Quote of the Day: Kolm on inequality

By Matt Nolan 29/04/2014 4


One of the forefathers of modern income inequality analysis, Serge-Christophe Kolm, started one of his most famous papers (REPEC) in the following way:

Many people consider the reduction of economic inequalites as a basic aim of society. Such ideas are, however, largely nonoperational, sterile, and even meaningless, as long as what is called inequality is not stated with precision. This is so because, as well appear below, different measures of inequality give widely different, and even opposite, results.
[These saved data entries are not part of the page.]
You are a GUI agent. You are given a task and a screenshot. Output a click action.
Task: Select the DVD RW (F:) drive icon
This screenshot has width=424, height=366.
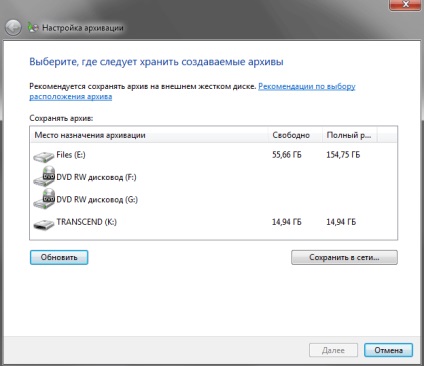tap(44, 177)
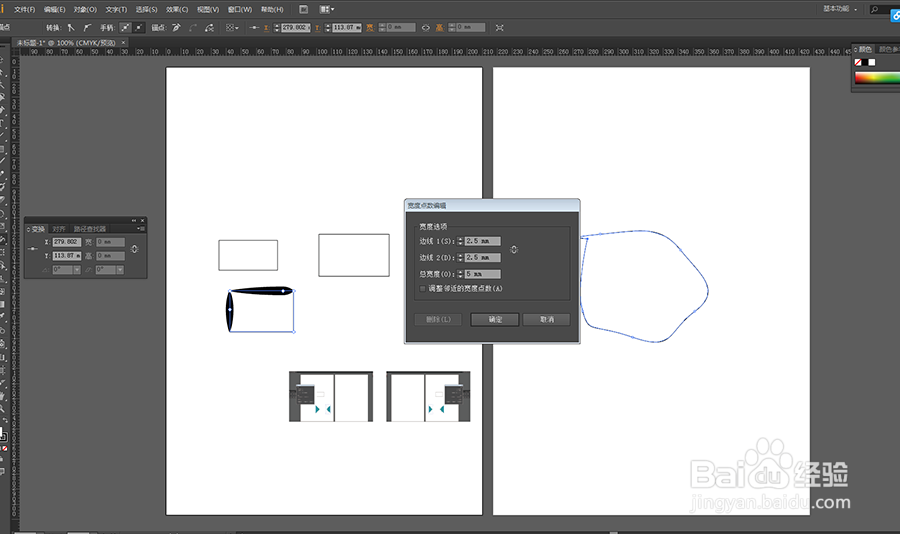Click the proportional width link icon in dialog
Viewport: 900px width, 534px height.
pyautogui.click(x=514, y=249)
Such policy which diminishes some apparently reasonable measure increases other ones.

This is no small point.  While it is nice for us to bang on about “reducing inequalities”, it is nothing more than empty platitudes if we aren’t willing to discuss the trade-offs associated with individual policies.

Also, let’s not forget this quote:

Few concepts are as meaninglessly used as that of inequality.
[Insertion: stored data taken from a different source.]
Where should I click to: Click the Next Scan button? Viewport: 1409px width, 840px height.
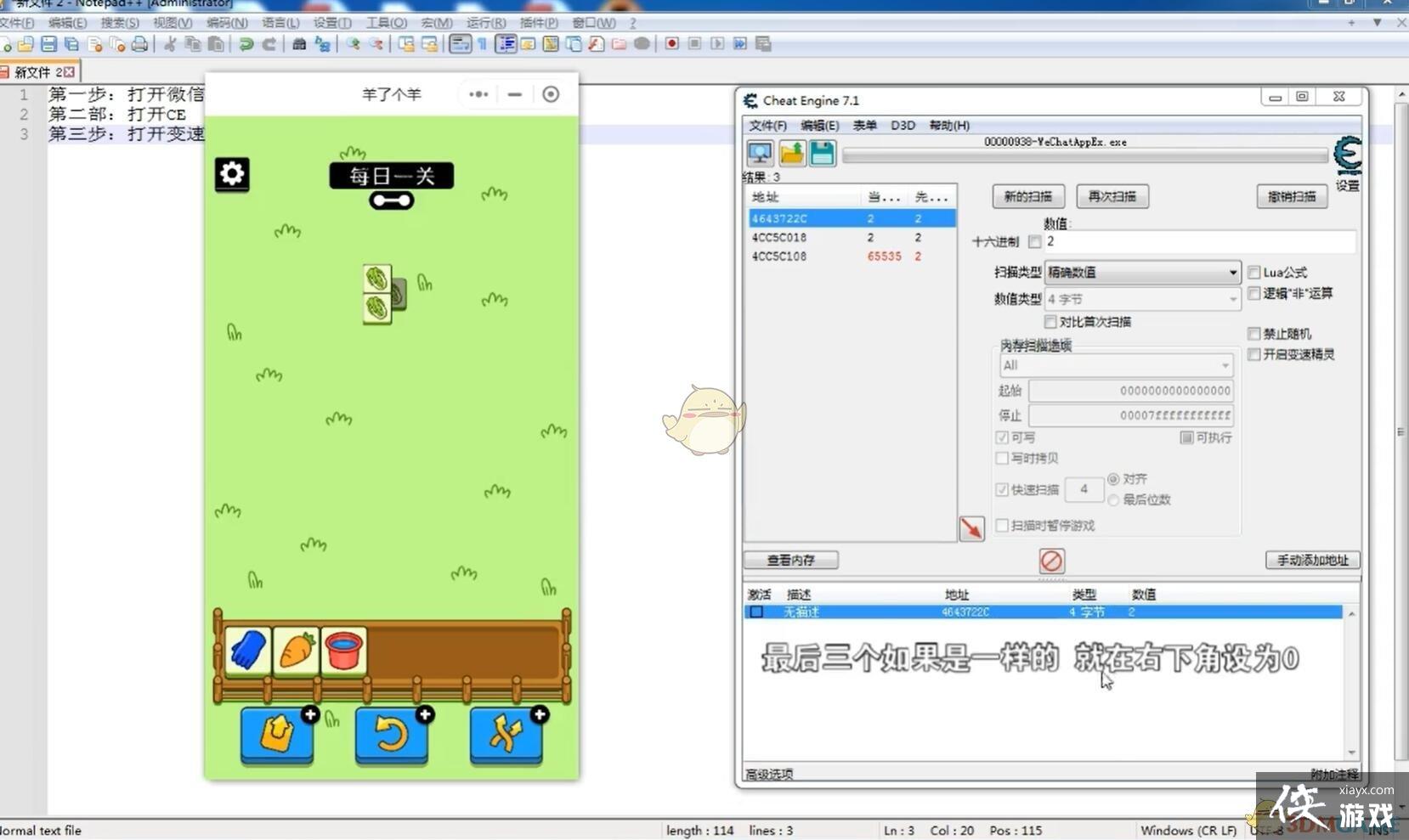1112,196
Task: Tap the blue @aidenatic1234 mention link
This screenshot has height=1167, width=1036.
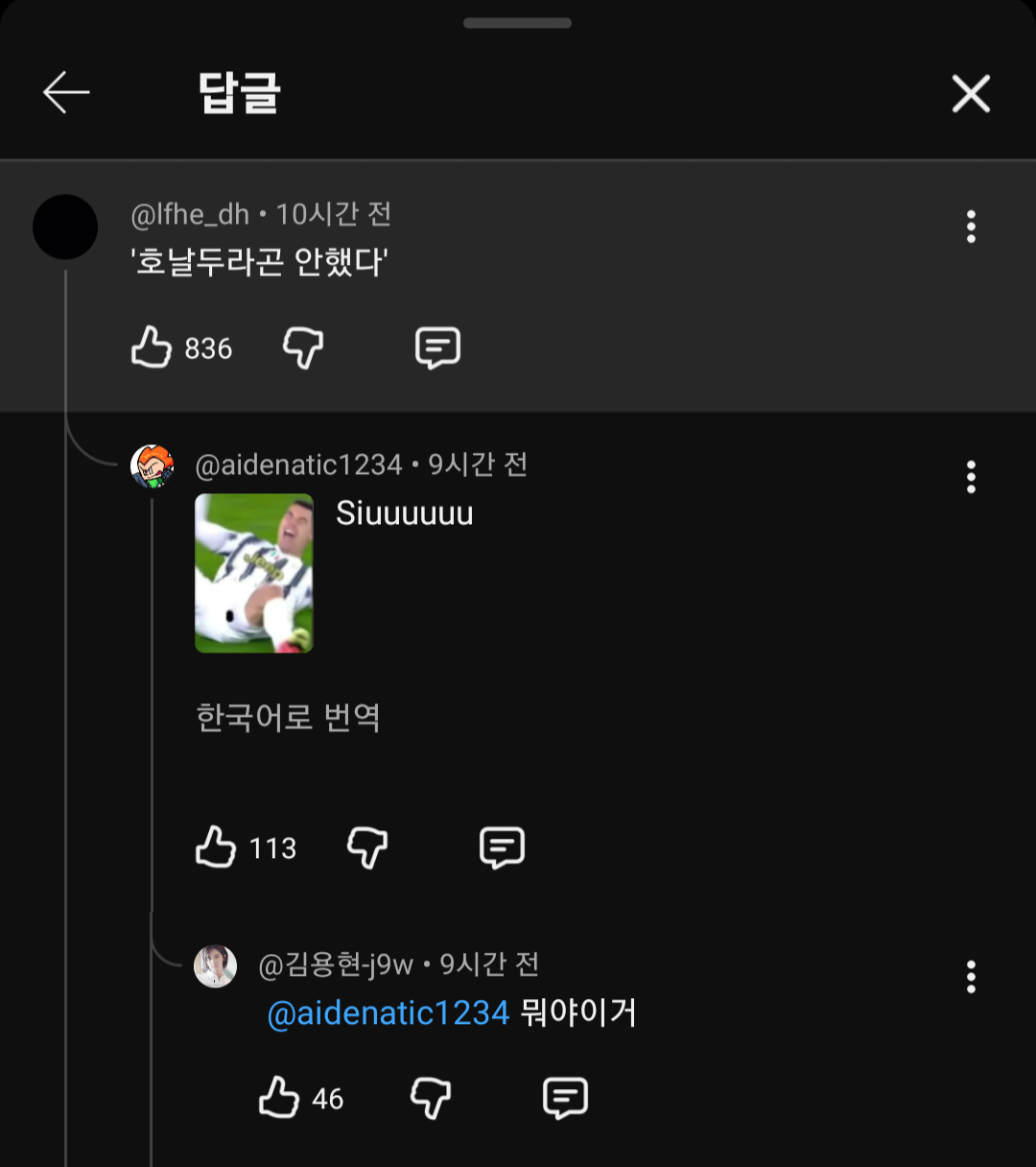Action: 388,1013
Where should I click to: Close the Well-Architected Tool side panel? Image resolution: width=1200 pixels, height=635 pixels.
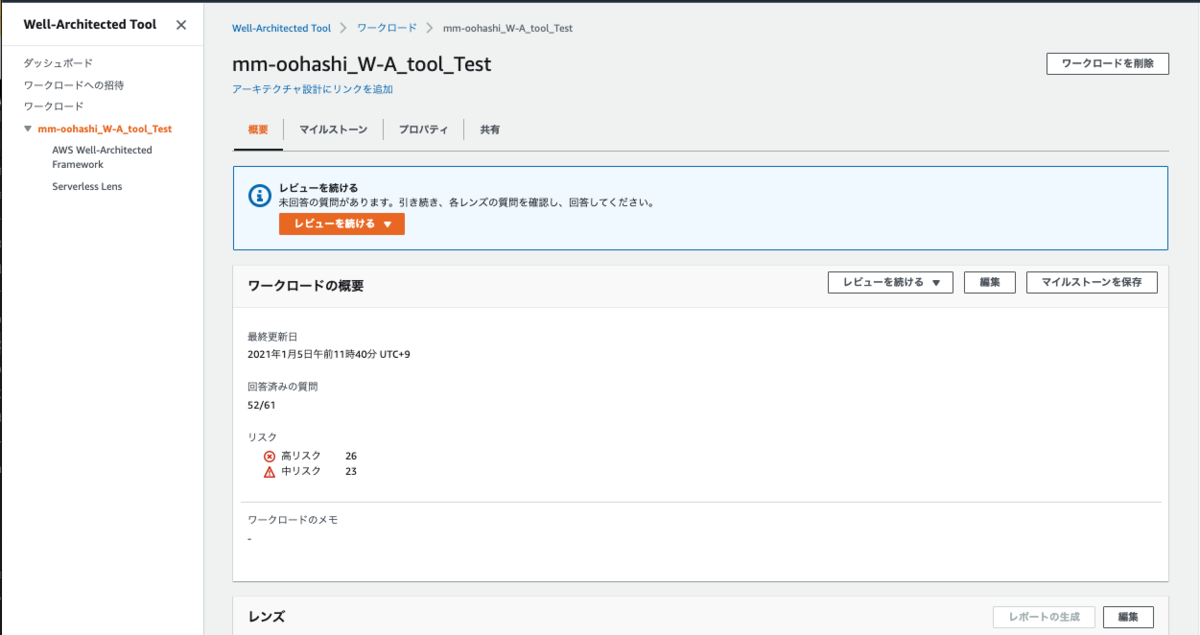tap(181, 25)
But this is not because he thinks analysing issues of social justice don’t matter – in fact it is the complete opposite!  He believes that multi-dimensional ethical issues deserve careful and specific analysis, rather than being thrown into one broad, and close to meaningless, term.

Like exchange rates, productivity, GDP, and inflation, inequality is a broad macro(social/economic) term that can be used as a touch stone to go on to think about other real issues.  But it should not be allowed to become more important than these issues, and an understanding of the trade-offs that do exist when we go to make policy choices.


4 Responses to “Quote of the Day: Kolm on inequality”

  • Chilling. Oh, let’s see now, draw a graph of median life expectancy against median income and see how one falls with the other. Or how about infant mortality against parent’s income? Or the real kicker; infant mortality against income inequality. The excess deaths clearly revealed are mocked as “Meaningless” by economists are they? SCK’s musings on social justice are crocodile tears. The problems caused by inequality are nasty and have been starkly made clear.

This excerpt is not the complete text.